### Problems and tasks
a: Translate into French the following sentence from the passage on government and corporate bonds: "Inflation is the great nemesis of bonds, which makes linkers extremely useful."
b: For each statement below, state whether it agrees with the passage on government and corporate bonds, answering yes or no and quoting the deciding words of the passage: (i) Linker funds tend to have durations of around 18 to 19 years. (ii) Index-linked gilts move in line with the consumer price index. (iii) Bonds rated BB+ count as investment grade.
c: From the passage on government and corporate bonds, extract everything from "Who for: Doomster" down to "yield on top.".

### Extracted text
※
Who for: Doomster deflationists. Arguably they could in some other reality have a role for ordinary investors in providing steady income, but we think not at anything like today’s prices – we’d have to turn Japanese [17] and see decades of deflation for them to be attractive. A long-dated gilt fund does a better and cheaper job at protecting against that risk for passive investors.
Index-linked gilts
Want inflation-proofed government bonds? Then you want index-linked gilts (other wise known as linkers).
Here both the principal and the interest component of the bond rises and falls in line with the retail price index (RPI) measure of inflation. Plus you get a smidge more yield on top.
Inflation is the great nemesis of bonds, which makes linkers extremely useful. Indeed they are so popular in the current environment that some are priced to deliver a negative yield. In other words, you’ll pay through the nose for the safety features.
Why else should you not commit your entire bond allocation to linkers? There are a few reasons:
- Conventional (or nominal) gilts will beat linkers when inflation falls short of market expectations. Part of a nominal bond’s yield is an inflation premium. That’s why linker yields seem lower than conventional bonds. If a 10-year nominal bond yields 3% and a 10-year linker yields 0.5%, it means the market expects inflation to be 2.5%. If inflation is higher than that the linker wins. If inflation is lower then the conventional bond wins.
- If RPI inflation falls over the lifetime of the linker then you are not guaranteed a positive return from the bond.
- Hence, investors are likely to swim towards nominal gilts during crisis scenarios, not linkers.
- Linkers benefit from the same low risk traits as conventional gilts. The shorter the maturity of the bond, the smoother the ride. However, linker funds tend to be quite volatile as they have long durations – around the 18-19 year mark.
Who for? Everybody! But it’s not a good idea to place all your fixed income bets on linkers. Rampant inflation is not the only fruit.
Corporate bond funds
Corporate bonds [18] are debt issued by companies instead of governments. They yield more than gilts because companies have an unfortunate propensity to go bust and not pay back [19] their debt. Hence corporates offer a risk premium to compensate for the possibility of this happening, compared to the low odds of the UK government not paying up.
They’ve become popular of late as investors – who mistakenly think of bonds as blanket “safe” – scratch around for anything that seems similar to a gilt yet mysteriously offers a higher return. (The London Stock Exchange has even launched a special market [20] to cater for retail bond investors like us).
Things to know:
- Corporate bonds are typically split into investment grade and high-yield (or junk) varieties.
- Investment grade bonds are rated AA+ to BBB- . BB+ to C is junk. Anything below that is in default.
- The fortunes of high-grade corporate bonds largely rise and fall with interest rates and inflation. Default [19] is still a risk though.
- What’s more, many corporate bonds embed features that enable firms to repay the debt when it suits them rather than the investor.
- The higher rates of default on low-grade bonds means that they are likely to pay out less than their high yields imply.
- The volatility of corporate bonds can be deceptive. At times they appear to be as benign as government bonds. But when the markets cut up rough, corporate bonds behave more like equities, especially at the lower grades, as investors become more fearful of company defaults.
- At the very moment your bonds should be cushioning the impact of plunging equities, your corporate bonds are likely to be tanking in tandem.
- Like all bonds, interest paid by corporate bonds is taxed at higher income tax rates, not dividend income rates [21].
※
### Data excerpts
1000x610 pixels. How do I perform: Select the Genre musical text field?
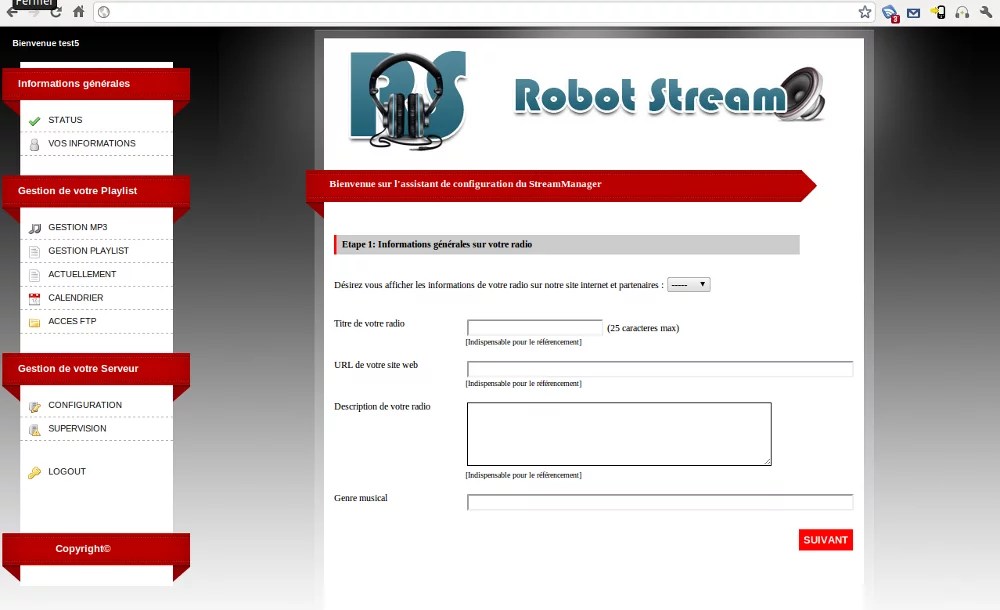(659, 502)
※
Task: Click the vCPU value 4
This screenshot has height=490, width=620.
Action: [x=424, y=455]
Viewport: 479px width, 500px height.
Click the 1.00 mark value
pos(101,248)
※
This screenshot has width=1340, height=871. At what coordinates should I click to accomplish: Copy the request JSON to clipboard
※
### Results for the exercise
a: L'inflation est la grande némésis des obligations, ce qui rend les linkers extrêmement utiles.

b:
(i) Yes: "linker funds tend to be quite volatile as they have long durations – around the 18-19 year mark."
(ii) No: "rises and falls in line with the retail price index (RPI) measure of inflation."
(iii) No: "BB+ to C is junk."

c:
Who for: Doomster deflationists. Arguably they could in some other reality have a role for ordinary investors in providing steady income, but we think not at anything like today’s prices – we’d have to turn Japanese [17] and see decades of deflation for them to be attractive. A long-dated gilt fund does a better and cheaper job at protecting against that risk for passive investors.
Index-linked gilts
Want inflation-proofed government bonds? Then you want index-linked gilts (other wise known as linkers).
Here both the principal and the interest component of the bond rises and falls in line with the retail price index (RPI) measure of inflation. Plus you get a smidge more yield on top.